Example: Exporting OSM Data
Osm2pgsql can be used in combination with ogr2ogr (using the PostgreSQL data source) to first import OSM data into a database, possible clean it up or reformat it and then export it again into about any GIS vector format there is.
For this use case we can run osm2pgsql with the flex output and the
generic.lua
configuration. This imports most of the OSM data into the database using
convenient jsonb
columns for the tags:
osm2pgsql -d osm -O flex -S flex-config/generic.lua OSMDATA.osm.pbf
Now we can use the psql
command or other database tools to create SQL views
to access exactly the data we want.

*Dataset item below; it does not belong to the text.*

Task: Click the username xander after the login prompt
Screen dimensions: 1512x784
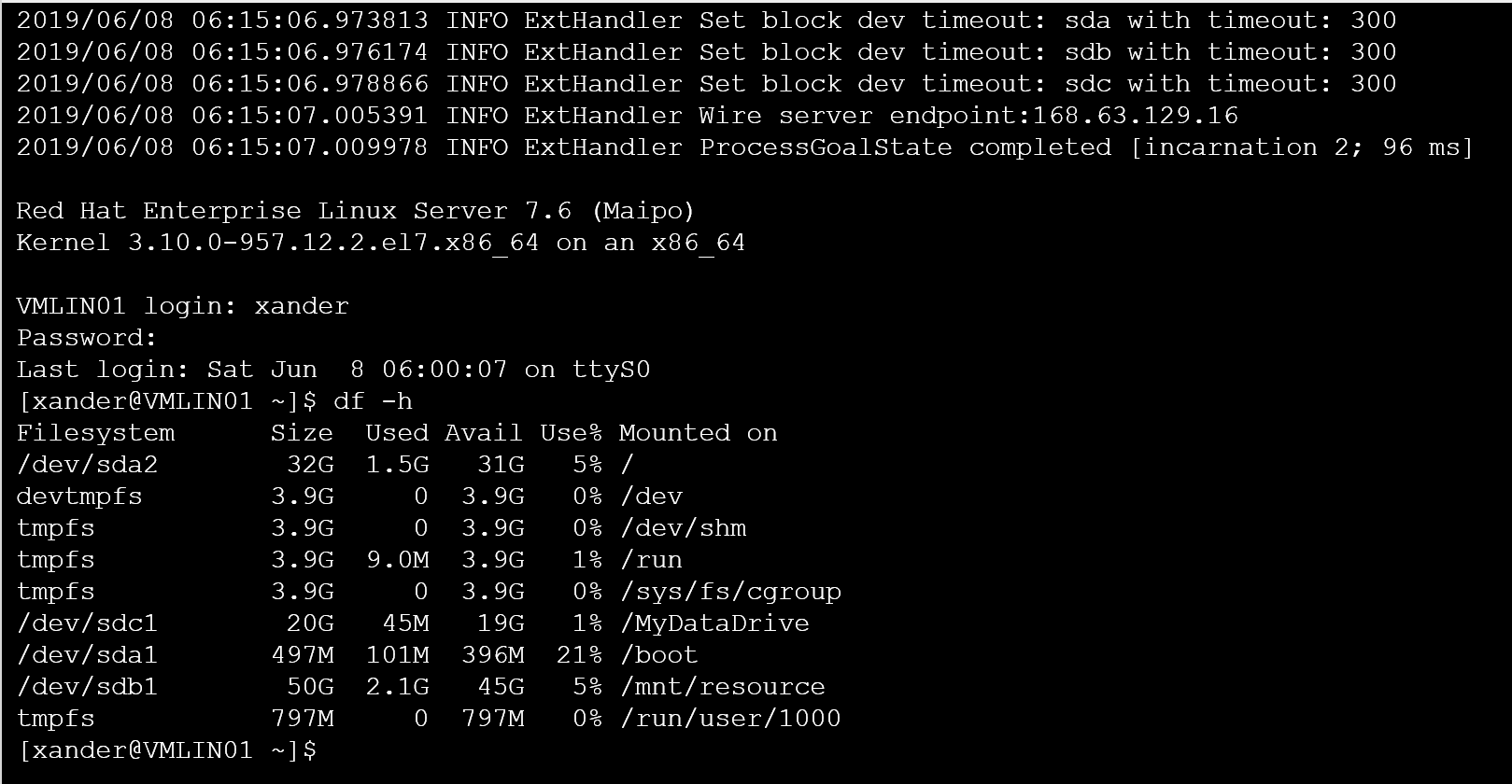Action: (x=302, y=306)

Lets get all the ways tagged highway
:
CREATE OR REPLACE VIEW highways AS
SELECT way_id, geom, tags->>'highway' AS type, tags->>'name' AS name
FROM lines WHERE tags ? 'highway';
To verify you are getting the correct data, you can use QGIS for instance.
An example command to export this to GeoJSON would be:
ogr2ogr -f "GeoJSON" highways.geojson PG:"dbname=osm" highways
We can do all sorts of processing either inside the Lua script or in the database to wrangle the data into the format we need. Here is another example: In OSM points of interest can either be mapped as nodes or as areas. Lets get all the restaurants tagged as nodes:
CREATE OR REPLACE VIEW restaurant_nodes AS
SELECT node_id, geom, tags->>'name' AS name
FROM points WHERE tags->>'amenity' = 'restaurant';
And now all the areas:
CREATE OR REPLACE VIEW restaurant_areas AS
SELECT area_id, geom, tags->>'name' AS name
FROM polygons WHERE tags->>'amenity' = 'restaurant';
And now combine these into one view with just the center points for areas:
CREATE OR REPLACE VIEW restaurants AS
SELECT (2 * node_id) AS id, geom, name FROM restaurant_nodes
UNION
SELECT (2 * area_id + 1) AS id, ST_Centroid(geom) AS geom, name FROM restaurant_areas;
The fancy calculations for the id
are there to generate a guaranteed unique
id, because lots of programs like QGIS expect a unique id column.
This time we dump these into a Shapefile:
ogr2ogr -f "ESRI Shapefile" -lco ENCODING=UTF-8 restaurants.shp PG:"dbname=osm" restaurants
Note that we are setting the output encoding to UTF-8, because OSM tags use UTF-8 encoding and Shapefiles by default do not.
Exporting the data to a CSV file is also possible. Start psql
and type:
\copy (SELECT ST_X(geom) AS lon, ST_Y(geom) AS lat, name FROM restaurants) TO 'restaurants.csv' WITH csv header;
Once you get used to this kind of operation you don’t always need to create the views, but can do this in one step specifying an SQL query on the command line:
ogr2ogr -f "GeoJSON" water.geojson PG:"dbname=osm" \
-sql "SELECT geom, tags->>'name' FROM polygons WHERE tags->>'natural' = 'water'"